Quella che doveva essere una proposta di legge per rafforzare gli strumenti contro l’odio antiebraico si è trasformata in un terremoto politico che scuote il Partito Democratico e incrina il già fragile equilibrio del Campo Largo. Il disegno di legge presentato dal senatore Graziano Delrio ha, infatti, aperto una frattura profonda tra l’area riformista e la segreteria di Elly Schlein, culminata in una clamorosa e pubblica sconfessione da parte dei vertici dem a Palazzo Madama.
Il testo, depositato il 20 novembre e assegnato alla Commissione Affari costituzionali, punta a contrastare l’antisemitismo nelle scuole, nelle università e sul web, prevedendo misure per facilitare la rimozione dei contenuti d’odio online e l’introduzione negli atenei di una figura dedicata al monitoraggio delle discriminazioni. Il nodo politico più controverso riguarda però l’adozione della definizione di antisemitismo dell’IHRA (International Holocaust Remembrance Alliance). Per i critici, tale definizione rischierebbe di trasformare “ogni critica radicale contro Israele” in un atto potenzialmente antisemita, includendo valutazioni sulla natura democratica dello Stato ebraico o l’accusa di utilizzare “doppi standard”.
“Il gruppo del Pd al Senato non ha presentato alcun disegno di legge in materia di antisemitismo. Quello depositato da Graziano Delrio è a titolo personale e non rappresenta la posizione del gruppo né del partito”. Il messaggio, diffuso dal capogruppo Francesco Boccia e concordato con il Nazareno, è l’esito di un clima incandescente, alimentato anche dalla competizione interna tra correnti che hanno sensibilità opposte sui temi della politica estera.

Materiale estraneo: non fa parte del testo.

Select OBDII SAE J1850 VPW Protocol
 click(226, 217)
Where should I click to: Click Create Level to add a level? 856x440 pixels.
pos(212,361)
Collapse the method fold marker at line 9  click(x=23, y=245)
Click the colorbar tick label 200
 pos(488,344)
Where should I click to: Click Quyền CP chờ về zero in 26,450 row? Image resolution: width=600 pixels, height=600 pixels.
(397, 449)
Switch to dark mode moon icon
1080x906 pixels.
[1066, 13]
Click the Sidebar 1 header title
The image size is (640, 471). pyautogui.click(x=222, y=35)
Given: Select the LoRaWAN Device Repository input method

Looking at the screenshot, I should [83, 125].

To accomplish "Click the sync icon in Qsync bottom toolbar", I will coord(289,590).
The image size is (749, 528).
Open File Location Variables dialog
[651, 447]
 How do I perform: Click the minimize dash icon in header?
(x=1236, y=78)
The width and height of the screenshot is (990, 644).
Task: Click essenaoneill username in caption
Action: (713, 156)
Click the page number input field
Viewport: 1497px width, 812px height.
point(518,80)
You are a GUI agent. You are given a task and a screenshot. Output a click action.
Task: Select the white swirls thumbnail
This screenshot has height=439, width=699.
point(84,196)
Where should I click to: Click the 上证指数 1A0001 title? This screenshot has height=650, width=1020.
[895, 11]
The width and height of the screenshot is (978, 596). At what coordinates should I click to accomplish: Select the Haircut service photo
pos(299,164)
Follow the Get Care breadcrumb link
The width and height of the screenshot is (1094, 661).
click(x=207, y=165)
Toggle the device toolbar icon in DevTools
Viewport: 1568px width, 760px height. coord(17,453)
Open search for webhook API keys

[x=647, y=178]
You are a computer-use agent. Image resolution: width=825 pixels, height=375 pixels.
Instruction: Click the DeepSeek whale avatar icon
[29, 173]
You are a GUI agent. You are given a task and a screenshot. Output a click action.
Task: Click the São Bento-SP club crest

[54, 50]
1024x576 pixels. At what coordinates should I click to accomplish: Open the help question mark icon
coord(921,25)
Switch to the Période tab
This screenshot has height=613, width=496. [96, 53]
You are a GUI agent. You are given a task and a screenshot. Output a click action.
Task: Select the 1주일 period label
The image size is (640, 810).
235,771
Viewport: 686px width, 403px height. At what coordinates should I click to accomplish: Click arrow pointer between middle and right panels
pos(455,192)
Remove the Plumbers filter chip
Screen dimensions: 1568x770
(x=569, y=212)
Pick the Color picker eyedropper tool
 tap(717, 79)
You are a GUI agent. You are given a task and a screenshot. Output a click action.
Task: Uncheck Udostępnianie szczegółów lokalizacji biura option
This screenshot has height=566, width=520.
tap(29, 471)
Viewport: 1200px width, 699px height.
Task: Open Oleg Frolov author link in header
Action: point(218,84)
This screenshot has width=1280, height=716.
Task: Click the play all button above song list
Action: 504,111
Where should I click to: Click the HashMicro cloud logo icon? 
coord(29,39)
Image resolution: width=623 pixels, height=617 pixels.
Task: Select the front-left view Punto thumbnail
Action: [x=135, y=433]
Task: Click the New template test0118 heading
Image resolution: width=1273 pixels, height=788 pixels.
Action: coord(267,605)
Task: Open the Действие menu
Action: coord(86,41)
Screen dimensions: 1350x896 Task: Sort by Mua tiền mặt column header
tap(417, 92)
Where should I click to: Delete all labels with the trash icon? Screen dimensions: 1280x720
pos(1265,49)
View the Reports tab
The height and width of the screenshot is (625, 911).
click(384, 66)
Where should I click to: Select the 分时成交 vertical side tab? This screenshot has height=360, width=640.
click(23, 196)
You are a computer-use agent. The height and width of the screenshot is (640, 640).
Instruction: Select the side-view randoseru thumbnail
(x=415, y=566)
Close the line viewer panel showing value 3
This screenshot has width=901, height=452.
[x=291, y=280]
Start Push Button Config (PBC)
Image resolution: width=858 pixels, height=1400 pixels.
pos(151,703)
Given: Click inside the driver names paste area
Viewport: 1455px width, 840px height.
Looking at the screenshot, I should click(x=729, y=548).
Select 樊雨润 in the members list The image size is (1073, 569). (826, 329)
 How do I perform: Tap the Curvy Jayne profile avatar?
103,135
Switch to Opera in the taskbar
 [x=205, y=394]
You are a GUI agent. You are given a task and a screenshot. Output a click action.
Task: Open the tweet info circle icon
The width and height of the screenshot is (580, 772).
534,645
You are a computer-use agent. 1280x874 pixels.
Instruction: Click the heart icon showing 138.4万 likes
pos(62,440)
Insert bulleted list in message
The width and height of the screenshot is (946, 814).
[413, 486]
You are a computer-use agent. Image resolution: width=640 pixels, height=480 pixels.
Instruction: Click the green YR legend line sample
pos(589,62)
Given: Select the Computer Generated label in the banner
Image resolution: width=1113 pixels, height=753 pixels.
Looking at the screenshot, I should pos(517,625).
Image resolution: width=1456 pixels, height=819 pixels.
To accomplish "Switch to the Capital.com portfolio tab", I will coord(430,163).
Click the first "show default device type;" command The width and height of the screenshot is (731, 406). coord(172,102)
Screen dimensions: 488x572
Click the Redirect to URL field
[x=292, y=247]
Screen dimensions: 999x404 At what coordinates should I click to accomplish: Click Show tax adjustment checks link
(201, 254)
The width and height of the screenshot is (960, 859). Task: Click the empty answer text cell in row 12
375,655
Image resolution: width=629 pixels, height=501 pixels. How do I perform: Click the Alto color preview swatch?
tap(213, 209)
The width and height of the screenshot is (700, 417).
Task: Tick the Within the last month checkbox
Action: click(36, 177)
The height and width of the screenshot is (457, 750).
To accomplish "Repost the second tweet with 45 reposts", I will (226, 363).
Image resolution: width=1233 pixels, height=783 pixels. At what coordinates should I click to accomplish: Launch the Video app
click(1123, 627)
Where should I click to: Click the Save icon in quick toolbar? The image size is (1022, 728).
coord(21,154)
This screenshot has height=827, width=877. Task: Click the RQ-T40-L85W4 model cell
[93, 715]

Il DDL, concepito per scoraggiare i discorsi d’odio “in ogni piazza, reale o virtuale”, ha provocato la reazione degli alleati di AVS e dell’ala sinistra del PD. Quest’ultima teme che, una volta approvato, renda impossibile criticare il governo israeliano e le sue responsabilità nella guerra a Gaza. Arturo Scotto, tra i dirigenti più vicini alla segretaria Schlein, lo afferma con chiarezza: “L’antisemitismo è un cancro della società. Ma eviterei di equipararlo alla critica legittima alla deriva antidemocratica di uno Stato”. Posizione analoga quella di Angelo Bonelli (AVS), “sconcertato” da una proposta che, a suo dire, “definirebbe antisemita e quindi sanzionabile chi contesta radicalmente i comportamenti di Israele”.
Le critiche non arrivano solo dai partiti di sinistra: Il Manifesto invita a “rimettere il DDL nel cassetto”, mentre Il Fatto Quotidiano lo definisce “peggio del DDL Gasparri”.
Il disegno di legge era stato inizialmente sottoscritto da un fronte eterogeneo: oltre a Pier Ferdinando Casini e ai riformisti Sensi, Malpezzi, Bazoli, Alfieri, Verini e Zampa, figuravano anche esponenti dell’area più vicina alla segreteria come Antonio Nicita, Andrea Martella, Beatrice Lorenzin e Valeria Valente. Ma nel tardo pomeriggio è arrivata la mossa risolutiva di Boccia: un sms del capogruppo ha convinto Nicita, Martella, Lorenzin e Valente a ritirare la firma.
Delrio, però, non arretra. Tre giorni fa ha chiesto al presidente della Commissione, Alberto Balboni, l’abbinamento del suo testo agli altri già all’esame. E non ha alcuna intenzione di fermarsi. L’ex ministro si dice “amareggiato e sorpreso” dalla durezza del suo stesso partito. Rivendica che la definizione IHRA “è già stata assunta dal Parlamento europeo nel 2017 e dal governo Conte nel 2020” ed è utilizzata “nelle strategie ufficiali della Repubblica italiana contro l’antisemitismo”. Sottolinea inoltre che il suo DDL non attribuisce alla definizione forza di legge, “a differenza di altri progetti”.
“Se si è potuto criticare Israele fino a oggi, lo si potrà continuare a fare. Voci come quelle di Foa o Lerner si sono sempre espresse liberamente, così come la mia in Aula”, afferma Delrio.
“Bisogna guardare alla luna, l’antisemitismo, e non al dito, cioè alla definizione”, aggiunge. Accanto a lui, Simona Malpezzi ricorda che gli atti di antisemitismo sono aumentati “del 400% nel 2024”. Durissima la vicepresidente del Parlamento europeo Pina Picierno, che liquida le critiche come “strumentali”: “Sono i soliti inquinatori di pozzi, mossi da giustificazionismo e ipocrisia”.